The TV2 Group acquired the broadcasting rights for Hungary and Slovenia. The Hungarian premiere of the series took place on 8 March 2025 on TV2, while the Slovenian premiere aired on 6 April 2025 on Planet TV.

The Austrian broadcasting rights were acquired by ORF, with the premiere aired on 21 April 2025.

The Hunyadi TV series arrived on Netflix on 20 April 2025, one day after the final episode aired in Hungary.

It was released on MagentaTV+ in Germany on 5 June 2025.
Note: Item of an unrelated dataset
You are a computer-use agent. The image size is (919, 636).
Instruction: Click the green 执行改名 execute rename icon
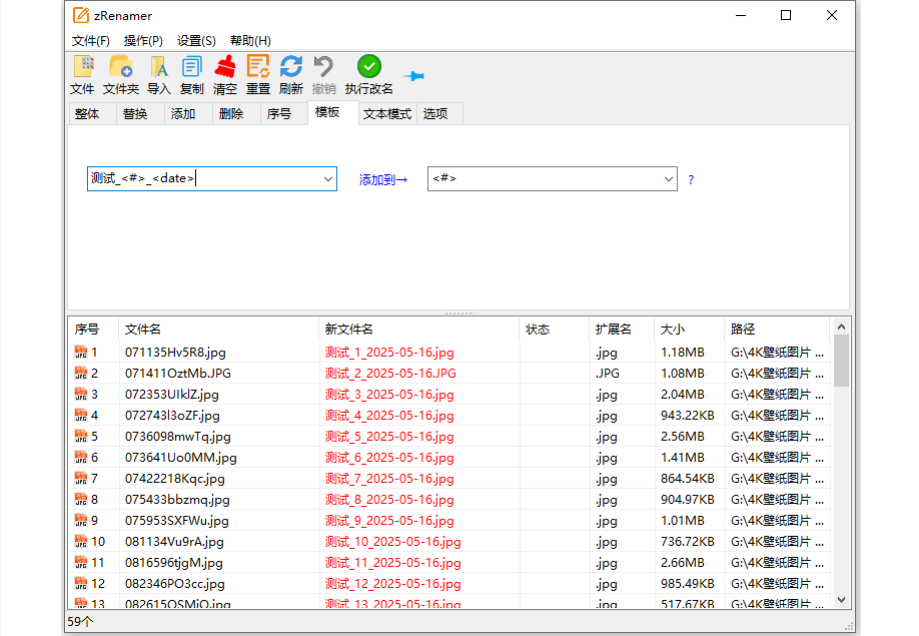[368, 66]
The Hunyadi series is set to premiere in the Primetime section of the Toronto Film Festival in 2025 and will be available on a Canadian CBC streaming platform starting in September. Following the prestigious festival premiere, CBC will bring the ten-part series to Canadian audiences on their streaming channel CBC GEM from 19 September 2025. Producer Robert Lantos, a Canadian of Hungarian descent, highlighted the cultural importance of the series being selected by TIFF in an official statement: "János Hunyadi was the savior of Europe in the 15th century, and now he begins his conquest of the Americas. TIFF rarely selects television series, and only those that are artistically exceptional, original, and impactful. As a Hungarian Canadian, I'm proud that Hunyadi will debut here in my home."

The Croatian broadcasting rights were bought by HRT, with the premier aired on HRT1 on 1 April 2026.

== Reception ==
The series, which dramatizes the life of John Hunyadi and the historic Siege of Belgrade, originally premiered on TV2 in Hungary, where it broke multiple viewership records. Following its domestic run, it went on to become the most-watched series on Netflix Hungary.

The Hunyadi series broke viewing records in Hungary, but has also become hugely popular among Austrian viewers. In Austria, the show performed strongly despite its notably one-sided and negative portrayal of Emperor Frederick III.

The Hunyadi series has already impressed audiences in Italy (RAI), Croatia (HRT), Germany (Telekom Deutschland), Slovakia (STVR), Switzerland (Blue TV), Israel (YES), Slovenia, and the Czech Republic (ČT2).